Anche i personaggi che affiorano da questo impervio scavo non sono le persone in carne e ossa che sono state o che tuttora sono. Appartengono, come l’intero meccanismo che regola il libro, a un repertorio linguistico. Le figure genitoriali del protagonista, per esempio, non ci appaiono quasi mai, o solo a tratti, con la loro concretezza fisica, non abitano gli istanti, non sono sagome in movimento, sono piuttosto parole, locuzioni, i loro volti non sono fatti di codice genetico, ma di un altro codice, quello alfabetico. Nel loro caso la spirale a doppia elica del dna è sostituita dalle ventisei lettere che danno luogo a circa duecentonove miliardi di casi possibili. È in questo abisso combinatorio che sprofonda la scrittura di Giartosio, una scrittura, va detto, tra le più sorvegliate, fini e originali tra quelle in circolazione.

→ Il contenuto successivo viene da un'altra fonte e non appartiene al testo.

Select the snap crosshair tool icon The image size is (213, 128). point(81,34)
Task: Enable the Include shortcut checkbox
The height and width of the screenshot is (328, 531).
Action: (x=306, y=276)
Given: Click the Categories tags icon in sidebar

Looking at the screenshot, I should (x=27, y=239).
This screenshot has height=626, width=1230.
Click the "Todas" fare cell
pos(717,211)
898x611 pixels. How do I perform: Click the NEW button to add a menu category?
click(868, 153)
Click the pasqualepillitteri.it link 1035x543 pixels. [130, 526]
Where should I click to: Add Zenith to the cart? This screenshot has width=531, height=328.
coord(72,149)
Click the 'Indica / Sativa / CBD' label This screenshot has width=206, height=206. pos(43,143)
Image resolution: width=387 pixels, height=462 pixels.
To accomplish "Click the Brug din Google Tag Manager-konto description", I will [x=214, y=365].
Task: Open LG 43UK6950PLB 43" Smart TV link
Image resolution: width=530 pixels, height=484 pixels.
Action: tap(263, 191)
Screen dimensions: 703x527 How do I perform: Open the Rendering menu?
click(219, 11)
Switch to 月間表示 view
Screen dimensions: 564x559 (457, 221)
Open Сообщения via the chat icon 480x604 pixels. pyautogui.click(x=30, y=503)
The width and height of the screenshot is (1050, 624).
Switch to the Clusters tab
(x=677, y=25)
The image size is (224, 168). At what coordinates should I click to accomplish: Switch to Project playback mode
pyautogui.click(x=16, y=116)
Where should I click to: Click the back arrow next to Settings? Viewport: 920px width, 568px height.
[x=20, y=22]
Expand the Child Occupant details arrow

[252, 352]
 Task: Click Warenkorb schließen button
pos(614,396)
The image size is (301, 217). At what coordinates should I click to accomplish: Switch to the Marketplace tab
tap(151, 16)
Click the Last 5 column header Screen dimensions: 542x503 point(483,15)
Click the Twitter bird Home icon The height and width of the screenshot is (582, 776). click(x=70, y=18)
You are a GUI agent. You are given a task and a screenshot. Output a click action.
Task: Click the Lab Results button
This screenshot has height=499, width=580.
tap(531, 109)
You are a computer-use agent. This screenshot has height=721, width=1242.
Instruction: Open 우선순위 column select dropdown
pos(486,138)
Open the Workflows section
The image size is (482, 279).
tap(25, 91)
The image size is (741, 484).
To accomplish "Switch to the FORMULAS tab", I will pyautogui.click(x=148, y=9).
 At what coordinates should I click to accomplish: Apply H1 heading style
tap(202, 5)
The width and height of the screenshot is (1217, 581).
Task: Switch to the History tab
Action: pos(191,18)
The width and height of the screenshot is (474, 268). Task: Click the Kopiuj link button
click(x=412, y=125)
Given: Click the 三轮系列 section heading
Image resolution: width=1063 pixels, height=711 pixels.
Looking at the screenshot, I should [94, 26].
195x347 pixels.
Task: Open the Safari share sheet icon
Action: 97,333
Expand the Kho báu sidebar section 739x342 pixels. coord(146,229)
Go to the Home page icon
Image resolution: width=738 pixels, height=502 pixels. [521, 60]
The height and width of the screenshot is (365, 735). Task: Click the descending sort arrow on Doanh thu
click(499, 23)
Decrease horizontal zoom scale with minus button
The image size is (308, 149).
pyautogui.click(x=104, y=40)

L’autobiografia dunque si sceglie un campo e lo sforacchia per andare a vedere cosa c’è sotto, senza aver paura tuttavia di arrendersi di fronte agli strati imperforabili: “La giovinezza inconoscibile dei genitori. La scambierei volentieri con le centinaia di tragedie greche perdute, con i libri dispersi del Satyricon”, scrive in una delle frasi più toccanti del libro. Sembra alludere alla zona cieca; ogni romanzo ne ha una.

I matematici sanno che per giungere alla soluzione di un problema quasi mai c’è una sola procedura. Come si fa dunque a stabilire quale sia la migliore? Si dice che la migliore è la dimostrazione “elegante”, ossia quella in cui si ravvisa una certa essenzialità e bellezza del ragionare. Se come abbiamo detto all’inizio, la realtà non può essere riportata in vita tale e quale con gli strumenti della scrittura, ma solo rifondata attraverso parziali scelte di campo (come quella della “lingua salvata” di Giartosio), ogni romanzo si rivela essere una rotta certa verso il naufragio. A conti fatti scrivere è sempre fallire, bisogna solo sforzarsi di farlo con eleganza. Come capita sempre più di rado. E come invece accade miracolosamente in questo libro.